# Oil Mills (West) - Dover - Early 2011



## Ramsgatonian (Dec 30, 2012)

I was looking through old urbex photographs on my computer, and I decided to put these up in a report - although there aren't many, at least more people can enjoy them if they are posted here! 

History quoted from http://www.du.kent-history.co.uk

_Situated behind Hammond's offices and petrol station in Dover are large numbers of tunnels that form what are known as the 'Oil Mill Caves'. These places have seen various uses over the years, including use as shelters during both world wars. Today some are still in use for storage while others have been abandoned.

This particular section (which is not linked to the other parts of the 'Oil Mills') appears to date from the early to mid nineteenth century and contains large, almost cavernous tunnels reinforced with brick. There is evidence of some parts originally having a second floor.
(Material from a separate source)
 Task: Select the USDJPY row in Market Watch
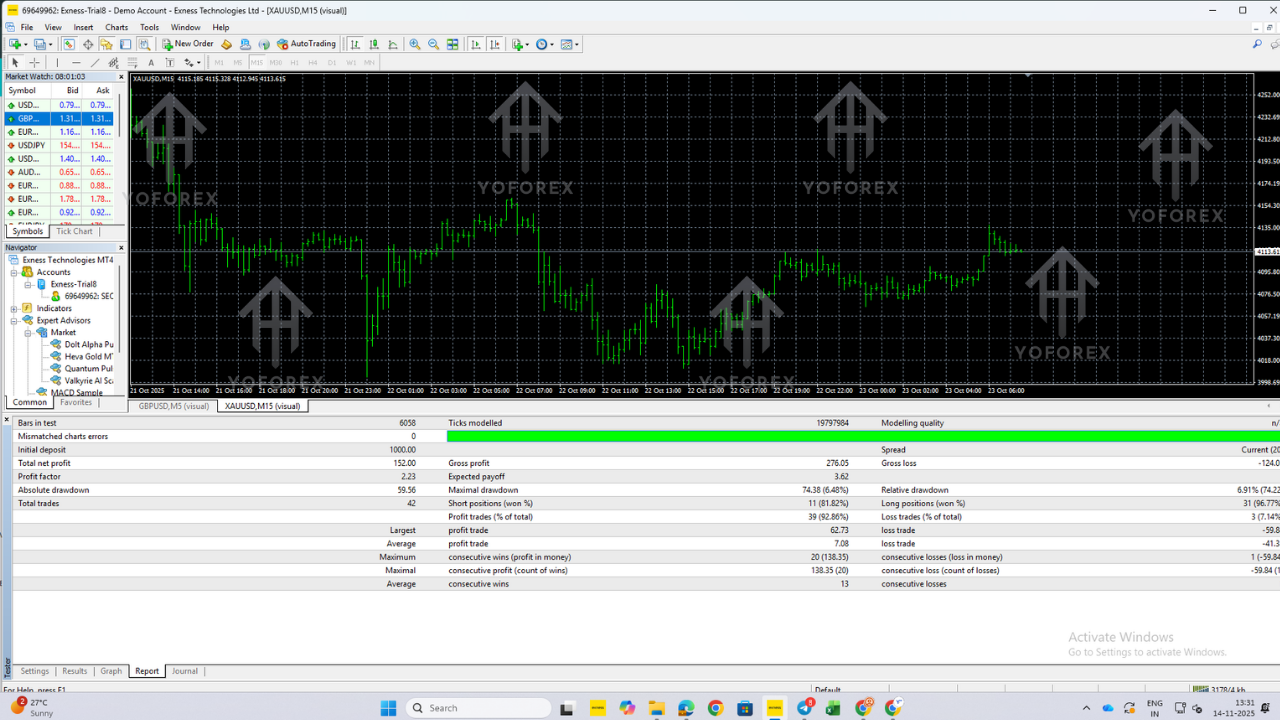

Modern Halogen lighting has been installed although all the bulbs have burned out - the relay for the lighting still energises when the main lightswitch is operated._

Hope you enjoy the photographs... 



























Thanks for looking.


----------



## Bones out (Dec 30, 2012)

Good to see your stuff over here fella!


----------



## Ramsgatonian (Dec 30, 2012)

Bonesout said:


> Good to see your stuff over here fella!



Thank you


----------